Of all the lines in the entries below, give again exactly those starting at the line containing "Viewport: 804px width, 597px height." and ending at the line containing "Screen dimensions: 1251x785", both ends included, and no others.

Segment Start: Given entries

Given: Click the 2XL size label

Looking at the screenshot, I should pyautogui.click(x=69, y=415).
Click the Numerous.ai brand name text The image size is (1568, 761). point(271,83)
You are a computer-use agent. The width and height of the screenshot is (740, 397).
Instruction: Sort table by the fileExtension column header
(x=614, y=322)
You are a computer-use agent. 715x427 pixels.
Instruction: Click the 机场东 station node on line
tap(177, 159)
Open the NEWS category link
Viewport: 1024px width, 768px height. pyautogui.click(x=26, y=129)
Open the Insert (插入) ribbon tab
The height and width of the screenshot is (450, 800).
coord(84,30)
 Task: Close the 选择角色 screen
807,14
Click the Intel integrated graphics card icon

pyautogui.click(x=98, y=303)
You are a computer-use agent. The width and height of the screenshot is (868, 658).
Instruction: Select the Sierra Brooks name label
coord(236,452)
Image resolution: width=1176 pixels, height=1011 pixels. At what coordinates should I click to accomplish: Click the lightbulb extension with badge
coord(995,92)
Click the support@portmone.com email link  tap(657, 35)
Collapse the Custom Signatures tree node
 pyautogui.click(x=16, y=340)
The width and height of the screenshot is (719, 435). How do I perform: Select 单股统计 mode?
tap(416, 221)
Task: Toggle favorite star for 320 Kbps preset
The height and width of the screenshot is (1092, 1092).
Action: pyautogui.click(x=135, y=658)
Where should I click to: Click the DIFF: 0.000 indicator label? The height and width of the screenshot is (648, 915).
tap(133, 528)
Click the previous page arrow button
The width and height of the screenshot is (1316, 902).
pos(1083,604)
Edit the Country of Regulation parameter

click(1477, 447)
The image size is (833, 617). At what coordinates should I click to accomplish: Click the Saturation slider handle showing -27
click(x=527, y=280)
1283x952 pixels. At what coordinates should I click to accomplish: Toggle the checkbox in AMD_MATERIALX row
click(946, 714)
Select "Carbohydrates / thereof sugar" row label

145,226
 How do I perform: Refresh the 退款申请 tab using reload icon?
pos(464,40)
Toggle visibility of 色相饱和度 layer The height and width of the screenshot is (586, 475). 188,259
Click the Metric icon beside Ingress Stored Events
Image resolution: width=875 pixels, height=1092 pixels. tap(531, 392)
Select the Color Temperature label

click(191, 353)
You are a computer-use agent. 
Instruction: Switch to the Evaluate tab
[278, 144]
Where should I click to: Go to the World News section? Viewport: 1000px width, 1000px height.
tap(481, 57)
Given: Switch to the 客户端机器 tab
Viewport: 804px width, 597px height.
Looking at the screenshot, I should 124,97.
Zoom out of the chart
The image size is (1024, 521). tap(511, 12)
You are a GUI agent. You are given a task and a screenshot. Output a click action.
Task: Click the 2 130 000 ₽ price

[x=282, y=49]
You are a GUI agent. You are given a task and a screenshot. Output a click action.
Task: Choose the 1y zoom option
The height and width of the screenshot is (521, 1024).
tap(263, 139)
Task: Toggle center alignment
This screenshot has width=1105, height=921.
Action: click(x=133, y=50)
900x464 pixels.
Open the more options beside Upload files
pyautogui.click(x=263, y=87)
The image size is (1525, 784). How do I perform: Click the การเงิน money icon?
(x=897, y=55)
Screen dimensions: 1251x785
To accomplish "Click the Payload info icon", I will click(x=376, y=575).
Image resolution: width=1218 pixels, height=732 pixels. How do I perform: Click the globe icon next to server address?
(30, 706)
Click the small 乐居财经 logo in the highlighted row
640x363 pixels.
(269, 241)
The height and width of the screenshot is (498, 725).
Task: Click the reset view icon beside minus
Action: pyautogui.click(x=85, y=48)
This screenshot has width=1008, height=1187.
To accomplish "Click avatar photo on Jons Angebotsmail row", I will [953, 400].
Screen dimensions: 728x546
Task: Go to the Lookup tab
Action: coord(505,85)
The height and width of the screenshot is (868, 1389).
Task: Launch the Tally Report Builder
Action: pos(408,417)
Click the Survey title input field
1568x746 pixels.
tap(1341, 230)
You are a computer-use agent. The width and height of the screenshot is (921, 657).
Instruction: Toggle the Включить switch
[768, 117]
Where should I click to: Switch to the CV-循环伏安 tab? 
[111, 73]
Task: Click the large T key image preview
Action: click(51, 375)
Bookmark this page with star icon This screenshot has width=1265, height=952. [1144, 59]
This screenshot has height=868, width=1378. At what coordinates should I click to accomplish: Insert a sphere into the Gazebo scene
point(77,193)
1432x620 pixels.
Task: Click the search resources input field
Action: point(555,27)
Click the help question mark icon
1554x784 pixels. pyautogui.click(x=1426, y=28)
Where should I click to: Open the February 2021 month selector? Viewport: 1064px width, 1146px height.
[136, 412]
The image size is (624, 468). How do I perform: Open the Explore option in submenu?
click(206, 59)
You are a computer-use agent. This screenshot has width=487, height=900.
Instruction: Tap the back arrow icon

Segment End: Given entries

Exercise response:
Viewport: 804px width, 597px height.
Looking at the screenshot, I should 124,97.
Zoom out of the chart
The image size is (1024, 521). tap(511, 12)
You are a GUI agent. You are given a task and a screenshot. Output a click action.
Task: Click the 2 130 000 ₽ price

[x=282, y=49]
You are a GUI agent. You are given a task and a screenshot. Output a click action.
Task: Choose the 1y zoom option
The height and width of the screenshot is (521, 1024).
tap(263, 139)
Task: Toggle center alignment
This screenshot has width=1105, height=921.
Action: click(x=133, y=50)
900x464 pixels.
Open the more options beside Upload files
pyautogui.click(x=263, y=87)
The image size is (1525, 784). How do I perform: Click the การเงิน money icon?
(x=897, y=55)
Screen dimensions: 1251x785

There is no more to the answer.